The current study showed that closed reduction under ultrasound guidance can achieve near-anatomical and anatomical reduction. The potential for bone remodeling after residual angulation of distal radius epiphysis injury and its impact on function is controversial. Regardless of the great potential for remodeling at the physis, displaced physeal fracture may not allow for complete correction of displacement and angulation [2]. Previous studies have shown that approximately 80% of epiphyseal injuries occur at ages older than 10 years [18, 28]. Larsen [2] considers that children over 10 years old may not be able to obtain completely remodeled angular deformity. Achieving anatomical reduction is valuable in children with little remaining growth potential and a high risk of residual angulation. Moreover, non-anatomic reduction may increase the risk of redisplacement [4]. It could be essential to undergo repeated reduction to achieve anatomical realignment. However, multiple reduction attempts may elevate the risk of growth arrest [28], highlighting the significant benefit our study provides by assisting physicians in determining when a closed reduction procedure is complete. After each reduction attempt, ultrasonography can be effective in assessing the quality of the reduction. Several studies support these results of a decrease in the number of reduction attempts in distal radial fracture [29, 30]. Therefore, our study suggests that ultrasound guidance can accurately facilitate the process of reducing epiphyseal fractures, and avoid invalid reattempts.

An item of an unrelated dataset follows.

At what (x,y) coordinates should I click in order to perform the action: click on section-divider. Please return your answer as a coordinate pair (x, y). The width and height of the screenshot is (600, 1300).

Portable fluoroscopy may be utilized for guidance and assessment of reduction before casting, however, its availability is limited in some emergency departments. Radiographs are commonly employed to confirm the effectiveness of fracture reduction in most hospitals, but this process is time-consuming and not available in real-time. Ultrasound serves as a readily easily acquired, easy-to-use, and economical alternative that has been widely utilized as a diagnostic tool and an aid in emergency room settings. It is very noteworthy that ultrasound can rapidly and accurately visualize fracture reduction in a resource-limited setting lacking fluoroscopy and sedation. Similar to previous studies [8, 9, 21], ultrasound assists in reducing the need for further radiography and shortening hospital stays. Furthermore, adhering to the ALARA (“as low as reasonably achievable”) radiation safety principle emphasizes the use of ultrasound guidance over fluoroscopy [31]. Ultrasound-guided CR of fracture is ideally suited for applications in outpatient or emergency room settings without radiation exposure.

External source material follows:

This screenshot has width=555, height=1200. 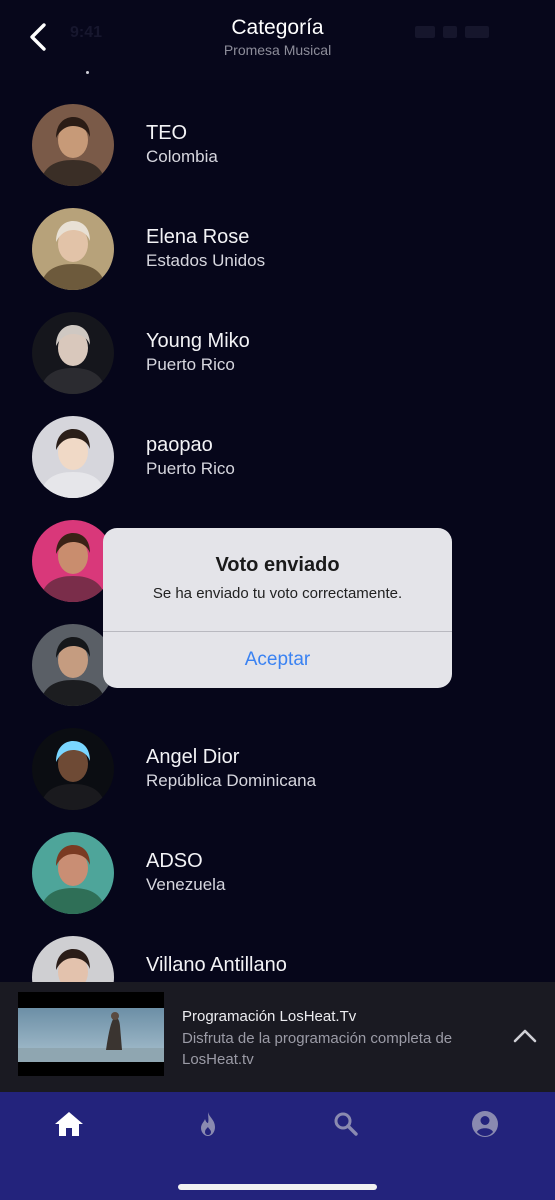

Our study has some limitations. First, a brief yet essential learning phase is required for this technique. Before the examination, the operator underwent accredited training on the basic ultrasonic structure of the distal radius physeal fracture. However, physicians without any prior experience in ultrasound and limited training can still accurately diagnose pediatric distal radial fractures [32]. Additionally, assessment of the contralateral side's ultrasonic structure is crucial for accurately evaluating epiphyseal injuries. Secondly, the study involved a relatively small sample size and utilized a retrospective design. Without a control group, there is no data available on the advantages of ultrasound-guided reduction compared to fluoroscopy or postreduction radiography. An ideal study would be prospective to compare ultrasound with other techniques to address whether ultrasound-guided reduction offers superior results. Nevertheless, based on these findings, we believe that our technique is effective and safe when compared to other techniques [18, 28, 33,34,35]. Thirdly, while ultrasound imaging shows good alignment and may even replace postreduction radiography in some cases, it cannot detect issues after cast application; therefore radiography remains superior during follow-up.